According to Frost and Sullivan’s analysis, the Asia Pacific enterprise telephony market is back on track with a rise of 6% and even estimates that it will reach US$2.57 billion in 2016.

Increased spending on enterprise telephony by banking and financial institutions, universities, hotels, and transportation has halted the slide of the market and placed it back on the growth path. Small- and medium-sized businesses (SMBs) have also begun to show an active interest in enterprise telephony solutions, specifically in technologies that helps them reduce their overall ownership cost and telecommunication bills.

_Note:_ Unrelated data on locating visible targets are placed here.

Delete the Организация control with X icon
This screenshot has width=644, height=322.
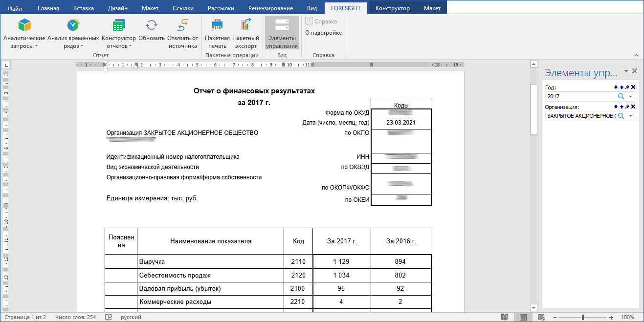click(633, 107)
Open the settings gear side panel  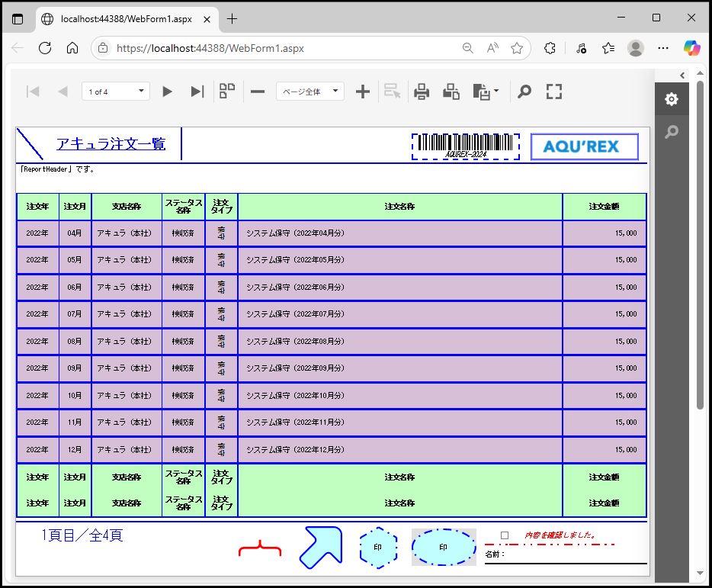click(671, 99)
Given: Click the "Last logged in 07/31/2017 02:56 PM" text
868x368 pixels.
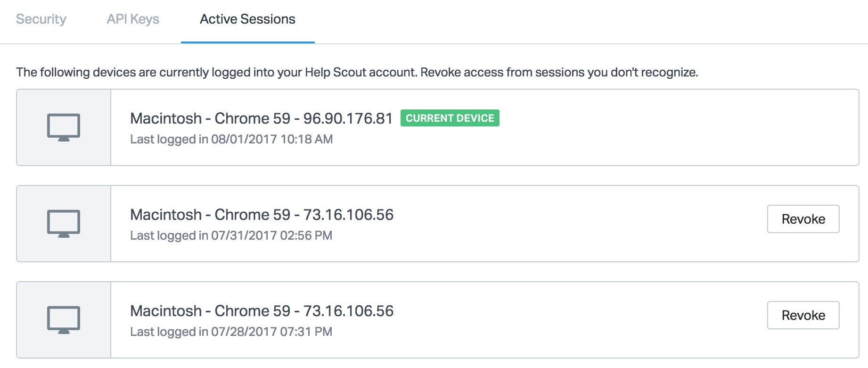Looking at the screenshot, I should pyautogui.click(x=231, y=235).
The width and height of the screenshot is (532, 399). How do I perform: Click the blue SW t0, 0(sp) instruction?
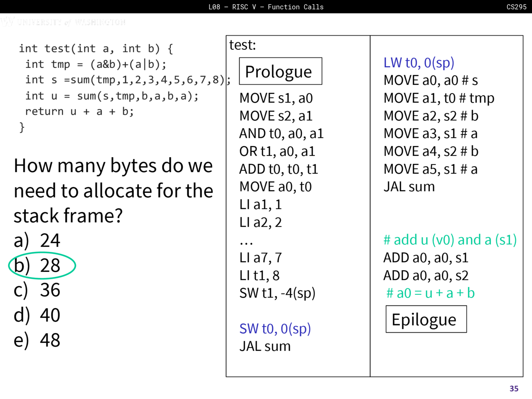pos(275,329)
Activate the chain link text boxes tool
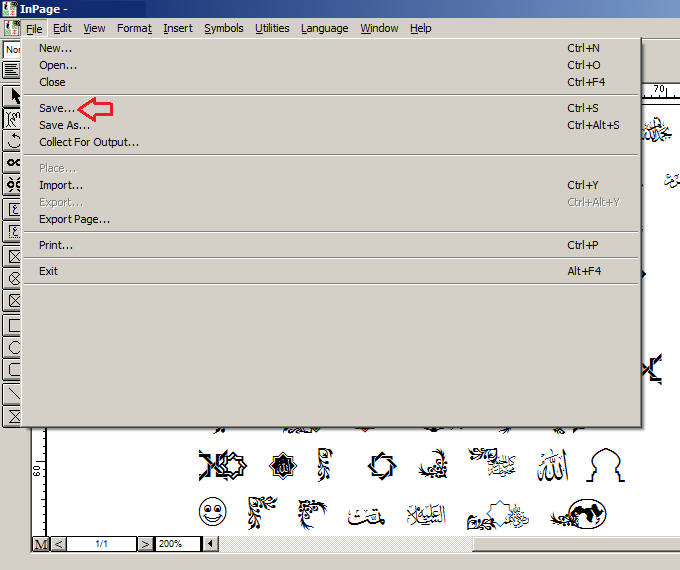The width and height of the screenshot is (680, 570). tap(13, 162)
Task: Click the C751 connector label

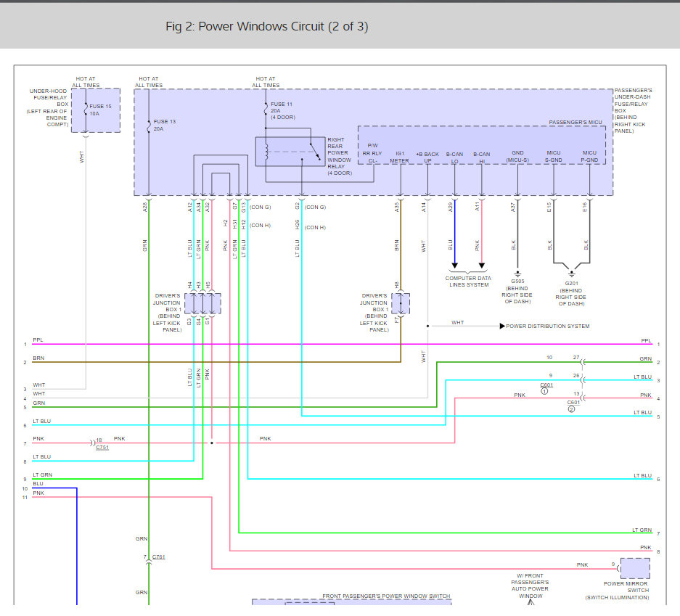Action: tap(102, 448)
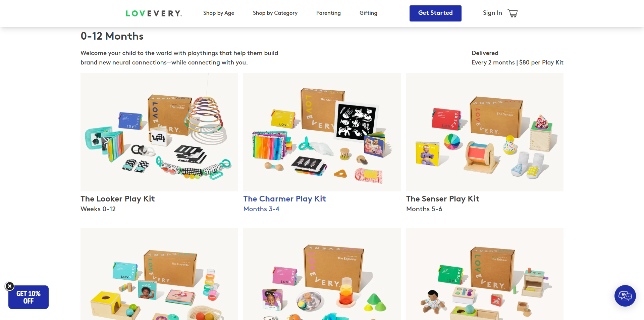This screenshot has height=320, width=644.
Task: Open The Looker Play Kit image
Action: coord(159,132)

“The market is poised to reverse the negative trends of the recent past, as customers have stated demanding unified communication (UC) solutions, specially video and web conferencing,” says Frost & Sullivan Industry Manager Shailendra Soni. “This is because the ability of high-end video conferencing solutions to act as a substitute for face-to-face meetings which is helping enterprises lower travelling budgets and improve the productivity of their employees”, the expert added.

Telephony vendors have shown resilience in staving off challenges such as uncertainty in decision making, long sales cycle and budget constraints. They created a case for their products by presenting return on investment (ROI) documents, marketing messages highlighting faster ROI, and introducing financial schemes to hasten the adoption of IP telephony systems.

Vendors and channel partners also had to strategize for an overall erosion in prices, which were reduced by 10 to 20 percent due to high discounts offered by industry participants. As these price cuts, along with budget constraints, could squeeze their profit margins, they resorted to create product bundles that particularly got the attention of medium-sized businesses. They are also battling the low availability of in-house resources to manage IP telephony and UC products by offering free or low-budget training and proactively offering solutions over the managed and hosted environment.

“Tier 2 vendors have to move from just selling ‘box’ solutions to offering convergence solutions that include user-based UC applications,” notes Soni, adding “Investments in channel training and the development of strong marketing collaterals that clearly illustrate rapid ROI are critical for successfully selling IP telephony solutions.”